Maersk container ship

Maersk is eliminating another 3,500 positions after having reduced its headcount by 6,500 throughout the year.

The Copenhagen-based shipping company announced this move while reporting its financial results for the third quarter, including a decrease in revenue from $22.8 billion in the same quarter last year to $12.1 billion, Maersk said in a Friday (Nov. 3) press release. The company attributed the drop in revenue to lower freight rates and volumes.

“Our industry is facing a new normal with subdued demand, prices back in line with historical levels and inflationary pressure on our cost base,” Maersk CEO Vincent Clerc said in the release. “Since the summer, we have seen overcapacity across most regions triggering price drops and no noticeable uptick in ship recycling or idling.”

The company’s layoffs — which had already seen a reduction in headcount from 110,000 to 103,500 before the latest cuts — are one of the cost containment measures Maersk has implemented to enhance competitiveness and resilience, according to the release.

These measures aim to bring down Maersk’s selling, general and administrative expenses (SG&A) cost by $600 million for 2024, the release said. The company has also lowered its capital expenditure (CAPEX) spend for 2023 and 2024 and is considering extending its share buyback program into 2024.

“Given the challenging times ahead, we accelerated several cost and cash containment measures to safeguard our financial performance,” Clerc said. “While continuously streamlining our organization and operations, we remain dedicated to our strategy of fulfilling our customers’ diversified supply chain needs while pursuing growth across our Terminals business and Logistics & Services.”

In terms of performance, Maersk’s Ocean segment saw a 9% increase in volumes compared to the previous quarter, according to the press release. However, the segment’s EBIT was negative at $27 million, primarily due to significant pressure on rates, particularly in the Asia to Europe, North America and Latin America trades.

The Logistics & Services segment recorded a decrease in revenue, impacted by lower prices in the air and haulage market, the release said. However, increased cost management efforts helped stabilize margins sequentially.

Maersk’s Terminals segment reported revenue of $1.0 billion, down from $1.1 billion last year, driven by reduced demand for storage amid eased global congestion and a decline in volume, per the release. However, the segment achieved strong results through price adjustments and cost measures.

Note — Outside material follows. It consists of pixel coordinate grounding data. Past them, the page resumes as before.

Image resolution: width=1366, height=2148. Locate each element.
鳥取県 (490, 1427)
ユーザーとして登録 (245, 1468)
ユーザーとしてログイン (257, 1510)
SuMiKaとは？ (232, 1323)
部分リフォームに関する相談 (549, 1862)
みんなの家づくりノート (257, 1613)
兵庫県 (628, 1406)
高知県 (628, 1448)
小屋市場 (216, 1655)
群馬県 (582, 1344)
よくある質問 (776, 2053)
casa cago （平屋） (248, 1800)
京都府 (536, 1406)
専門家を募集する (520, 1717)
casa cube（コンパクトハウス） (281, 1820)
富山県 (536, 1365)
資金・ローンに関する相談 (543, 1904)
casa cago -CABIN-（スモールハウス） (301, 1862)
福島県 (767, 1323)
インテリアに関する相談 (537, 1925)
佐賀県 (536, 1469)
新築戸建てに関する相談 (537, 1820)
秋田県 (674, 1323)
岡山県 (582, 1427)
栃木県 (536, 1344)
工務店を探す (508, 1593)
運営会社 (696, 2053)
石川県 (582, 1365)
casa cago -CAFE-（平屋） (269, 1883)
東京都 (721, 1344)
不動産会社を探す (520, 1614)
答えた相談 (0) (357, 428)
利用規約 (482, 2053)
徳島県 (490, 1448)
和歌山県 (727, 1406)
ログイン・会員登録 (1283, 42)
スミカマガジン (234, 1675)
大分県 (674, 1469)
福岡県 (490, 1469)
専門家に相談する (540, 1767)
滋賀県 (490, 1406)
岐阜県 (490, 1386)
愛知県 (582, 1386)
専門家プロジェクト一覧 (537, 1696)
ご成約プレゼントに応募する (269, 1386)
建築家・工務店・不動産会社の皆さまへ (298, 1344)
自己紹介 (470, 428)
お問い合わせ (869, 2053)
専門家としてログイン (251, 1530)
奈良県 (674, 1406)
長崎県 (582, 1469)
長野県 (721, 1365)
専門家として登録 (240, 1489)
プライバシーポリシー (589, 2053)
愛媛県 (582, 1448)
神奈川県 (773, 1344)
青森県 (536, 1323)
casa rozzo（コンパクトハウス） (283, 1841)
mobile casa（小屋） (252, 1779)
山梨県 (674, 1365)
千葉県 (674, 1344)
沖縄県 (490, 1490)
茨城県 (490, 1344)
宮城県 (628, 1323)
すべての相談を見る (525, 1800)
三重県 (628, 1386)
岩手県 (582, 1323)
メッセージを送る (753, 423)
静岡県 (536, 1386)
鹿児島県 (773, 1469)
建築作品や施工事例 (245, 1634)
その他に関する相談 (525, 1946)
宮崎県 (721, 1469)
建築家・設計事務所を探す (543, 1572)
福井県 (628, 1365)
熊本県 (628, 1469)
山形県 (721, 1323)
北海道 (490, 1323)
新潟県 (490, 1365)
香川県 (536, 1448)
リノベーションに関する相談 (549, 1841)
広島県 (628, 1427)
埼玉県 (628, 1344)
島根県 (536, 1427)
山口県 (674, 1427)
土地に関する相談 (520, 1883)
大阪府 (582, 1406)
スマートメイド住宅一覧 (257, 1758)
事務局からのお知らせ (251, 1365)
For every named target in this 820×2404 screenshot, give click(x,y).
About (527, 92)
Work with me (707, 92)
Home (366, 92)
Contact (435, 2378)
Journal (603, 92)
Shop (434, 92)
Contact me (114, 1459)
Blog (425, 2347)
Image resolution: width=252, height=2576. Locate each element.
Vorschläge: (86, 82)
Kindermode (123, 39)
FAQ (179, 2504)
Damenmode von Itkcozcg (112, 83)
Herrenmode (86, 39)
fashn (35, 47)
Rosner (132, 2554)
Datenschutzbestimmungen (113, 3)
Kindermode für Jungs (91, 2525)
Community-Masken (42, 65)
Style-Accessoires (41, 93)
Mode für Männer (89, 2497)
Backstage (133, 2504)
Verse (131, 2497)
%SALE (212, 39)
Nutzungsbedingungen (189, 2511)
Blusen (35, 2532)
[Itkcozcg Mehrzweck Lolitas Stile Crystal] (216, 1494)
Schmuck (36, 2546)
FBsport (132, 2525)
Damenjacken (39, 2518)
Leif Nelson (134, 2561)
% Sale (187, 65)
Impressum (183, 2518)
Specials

Despite the challenging market conditions, Maersk maintains its financial guidance for 2023, expecting to be towards the lower end of the previously communicated ranges for underlying EBITDA and underlying EBIT, according to the release. The guidance for free cash flow remains unchanged.

It was reported in October that the daily market prices for cargo transportation from Asia to the United States and Europe have dropped by as much as 90% since early 2022. The largest container carriers have responded to this decline by canceling sailings and mothballing vessels to reduce operating costs.